In de artikelen 3.91 en 3.92 van de Wet IB 2001 zijn de zogenoemde
terbeschikkingstellingsregelingen opgenomen. Deze regelingen gelden
voor terbeschikkingstellingen van vermogensbestanddelen door een
belastingplichtige aan de onderneming of overige werkzaamheden van een
verbonden persoon respectievelijk een vennootschap waarin de
belastingplichtige of een verbonden persoon een aanmerkelijk belang
heeft. Voor de toepassing van deze regelingen worden op grond van het
tweede lid, onderdeel b, van deze artikelen als met de
belastingplichtige verbonden personen aangemerkt: de partner
(waaronder degene die op grond van de in deze artikelen opgenomen
criteria als partner wordt aangemerkt) en de minderjarige kinderen van
de belastingplichtige en/of de partner. In het derde lid van deze
artikelen is bij wijze van uitzondering op de hiervóór omschreven
hoofdregel bepaald dat de terbeschikkingstellingsregelingen eveneens
van toepassing zijn op terbeschikkingstellingen aan bloed- en
aanverwanten in de rechte lijn die niet behoren tot de hiervóór
genoemde groep van verbonden personen indien sprake is van een in het
maatschappelijk verkeer ongebruikelijke terbeschikkingstelling. Met
dit laatste criterium is, zoals ook in de memorie van toelichting is
verwoord, een dubbele invalshoek beoogd. Niet alleen is sprake van
ongebruikelijkheid in de zin van de terbeschikkingstellingsregelingen
als de rechtsverhouding als zodanig ongebruikelijk is, ook kan sprake
zijn van ongebruikelijkheid indien de rechtsverhouding als zodanig wel
gebruikelijk is, maar niet gebruikelijk is tussen deze partijen.

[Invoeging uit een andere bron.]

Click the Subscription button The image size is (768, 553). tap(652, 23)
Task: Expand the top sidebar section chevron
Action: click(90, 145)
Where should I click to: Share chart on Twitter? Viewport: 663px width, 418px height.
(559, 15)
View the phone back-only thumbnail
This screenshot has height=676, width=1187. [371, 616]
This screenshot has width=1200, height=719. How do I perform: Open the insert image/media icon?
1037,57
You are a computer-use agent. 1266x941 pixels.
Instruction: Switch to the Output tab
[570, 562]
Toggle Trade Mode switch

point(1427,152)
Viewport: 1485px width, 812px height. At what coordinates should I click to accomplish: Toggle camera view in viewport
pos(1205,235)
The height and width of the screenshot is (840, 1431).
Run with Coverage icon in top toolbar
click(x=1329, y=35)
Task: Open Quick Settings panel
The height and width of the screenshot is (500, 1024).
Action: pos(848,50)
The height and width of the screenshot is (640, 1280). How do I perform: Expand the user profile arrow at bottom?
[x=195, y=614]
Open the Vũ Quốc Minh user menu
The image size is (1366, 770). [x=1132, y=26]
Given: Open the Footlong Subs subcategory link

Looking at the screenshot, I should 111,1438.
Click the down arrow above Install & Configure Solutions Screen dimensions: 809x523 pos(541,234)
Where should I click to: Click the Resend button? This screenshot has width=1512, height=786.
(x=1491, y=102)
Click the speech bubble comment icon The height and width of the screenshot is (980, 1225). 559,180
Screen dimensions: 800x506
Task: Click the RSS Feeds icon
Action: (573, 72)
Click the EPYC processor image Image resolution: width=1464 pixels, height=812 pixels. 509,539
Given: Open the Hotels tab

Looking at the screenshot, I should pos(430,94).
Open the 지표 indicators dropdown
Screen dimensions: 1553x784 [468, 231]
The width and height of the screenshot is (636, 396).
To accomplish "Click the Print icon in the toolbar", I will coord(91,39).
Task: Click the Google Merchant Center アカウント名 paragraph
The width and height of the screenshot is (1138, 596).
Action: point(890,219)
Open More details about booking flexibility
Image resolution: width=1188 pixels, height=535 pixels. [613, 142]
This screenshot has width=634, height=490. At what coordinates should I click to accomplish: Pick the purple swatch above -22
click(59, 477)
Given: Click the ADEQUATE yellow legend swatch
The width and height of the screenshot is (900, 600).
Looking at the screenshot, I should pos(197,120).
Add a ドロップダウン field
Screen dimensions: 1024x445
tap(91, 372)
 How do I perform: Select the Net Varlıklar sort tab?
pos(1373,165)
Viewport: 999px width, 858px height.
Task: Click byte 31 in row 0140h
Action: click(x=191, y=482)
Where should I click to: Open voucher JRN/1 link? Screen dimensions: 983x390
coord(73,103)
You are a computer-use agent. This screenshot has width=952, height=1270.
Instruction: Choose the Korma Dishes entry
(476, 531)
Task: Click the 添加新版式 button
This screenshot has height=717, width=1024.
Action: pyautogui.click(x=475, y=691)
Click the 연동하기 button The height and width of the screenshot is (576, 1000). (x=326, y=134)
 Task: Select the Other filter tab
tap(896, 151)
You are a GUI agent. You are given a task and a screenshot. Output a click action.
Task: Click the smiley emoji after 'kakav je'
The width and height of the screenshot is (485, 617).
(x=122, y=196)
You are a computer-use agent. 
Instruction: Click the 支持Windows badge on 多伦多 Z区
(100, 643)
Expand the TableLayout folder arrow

Voor de praktijk zal niet in alle gevallen duidelijk zijn of sprake is
van ongebruikelijkheid in de zin van de
terbeschikkingstellingsregelingen. Op afzienbare termijn zal in een
nader besluit worden ingegaan op de inhoud van het begrip in het
maatschappelijk verkeer ongebruikelijke terbeschikkingstelling. Zoals
ook tijdens de parlementaire behandeling van het wetsvoorstel Veegwet
Wet inkomstenbelasting 2001 is opgemerkt (Handelingen II 2000/2001,
blz. 26-2145), acht ik het in afwachting van dat besluit wenselijk dat
bij eventueel vooroverleg over deze materie zeer terughoudend wordt
omgegaan met het innemen van het standpunt dat sprake is van fiscale
grensverkenning. Mede ter bevordering van de eenheid van beleid op dit
gebied kan de Belastingdienst vragen op het terrein van het belastbare
resultaat uit overige werkzaamheden voorleggen aan de kennisgroep
Resultaat uit overige werkzaamheden.